Exchanges do not tend to change their user interface or back-end to accommodate assets, which do not fit within their existing framework.  In Bitcoin markets, that framework allows for precision up to 8 digits; 0.00000000.  Likewise in USD and CNY markets, the precision offered is typically 0.00.   


# Motivation

The motivation of this split is to increase share price immediately; to prevent delisting risk, encourage listing acceptance at new exchanges, and more generally encourage higher trade volume at centralized exchanges, by removing the delisting threat.   


# Rational

Exchanges generally specify a minimum bid price for an asset to be listed.  If the asset falls below this bid price and remains lower than that threshold level over a certain period, it risks being delisted from the exchange.  In the cryptocurrency space this price threshold is often proprietary, though experience shows it is typically set between 200 and 500 satoshi.  Secondly, in fear of being stuck with a delisted asset, traders are hesitant to purchase a currency who's exchange price is approaching the delisting threshold.   Over time, this rational fear decreases trading volume, which has a cascading effect on the price of an already weakened asset.  Further, when a coin is delisted from exchange there is a typically a sharp, immediately negative effect on market price.   
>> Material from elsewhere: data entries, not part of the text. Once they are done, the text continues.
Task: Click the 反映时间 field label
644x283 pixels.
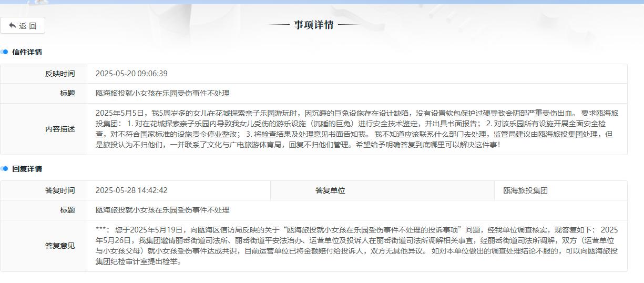Action: click(x=60, y=74)
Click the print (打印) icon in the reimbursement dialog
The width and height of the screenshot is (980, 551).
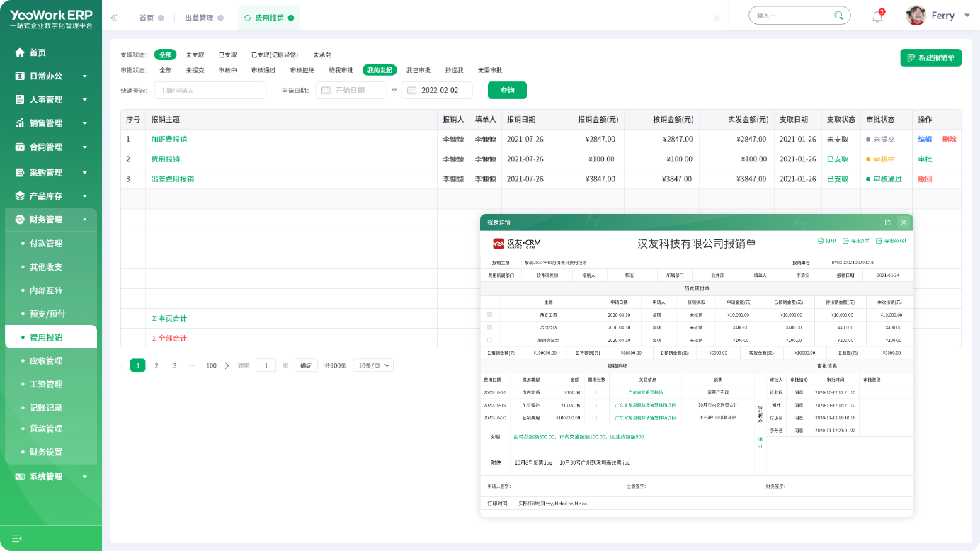click(826, 241)
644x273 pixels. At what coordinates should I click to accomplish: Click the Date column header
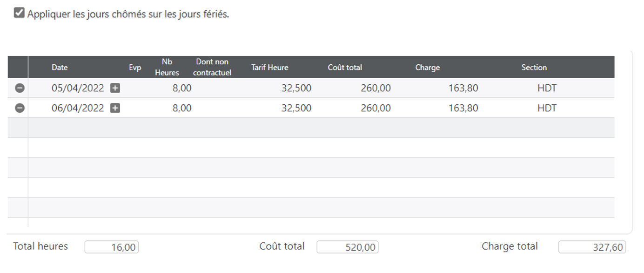(60, 68)
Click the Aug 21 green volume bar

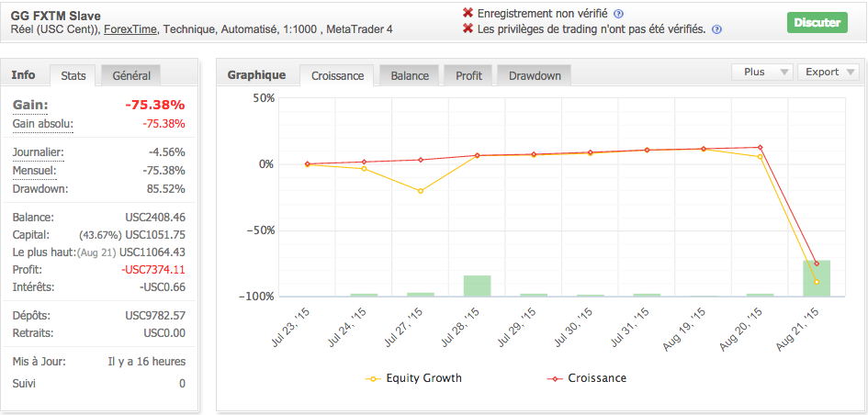(816, 278)
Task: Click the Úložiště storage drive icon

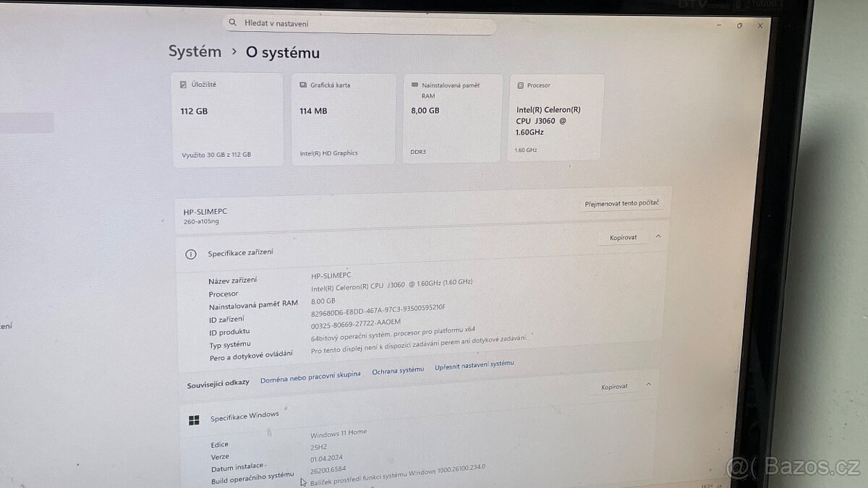Action: [x=182, y=84]
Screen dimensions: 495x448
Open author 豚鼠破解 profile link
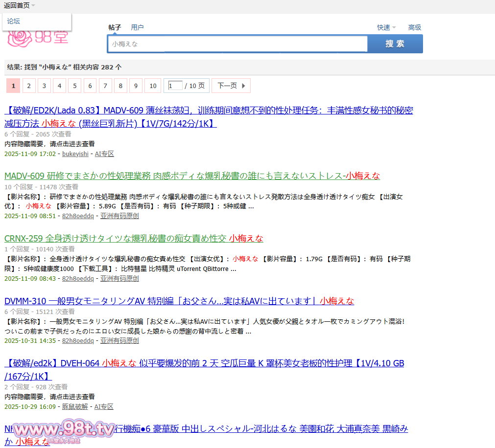pyautogui.click(x=75, y=407)
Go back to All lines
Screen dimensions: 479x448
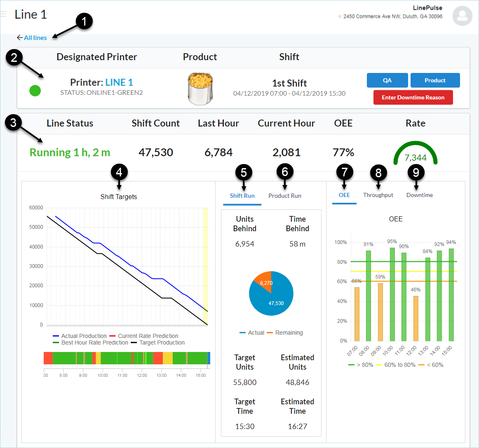[35, 38]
Additionally, when an asset price is at the bottom end of 3 significant figures, such as is the current case of Bitshares at 200 satoshi; there is now 0.5% change in value for every up or down tick in price.  At 100 satoshi, that becomes one full percent change in value for every tick in tradable asset price vs BTC (the core currency BTS is traded against at most centralized exchanges).  The core properties of money are Durability, Portability, Divisibility and Intrinsic value.   When price is moving in ticks of half-a-percent measurment resolution at every trade, the properties of Divisibility and Intrinsic Value come into question. 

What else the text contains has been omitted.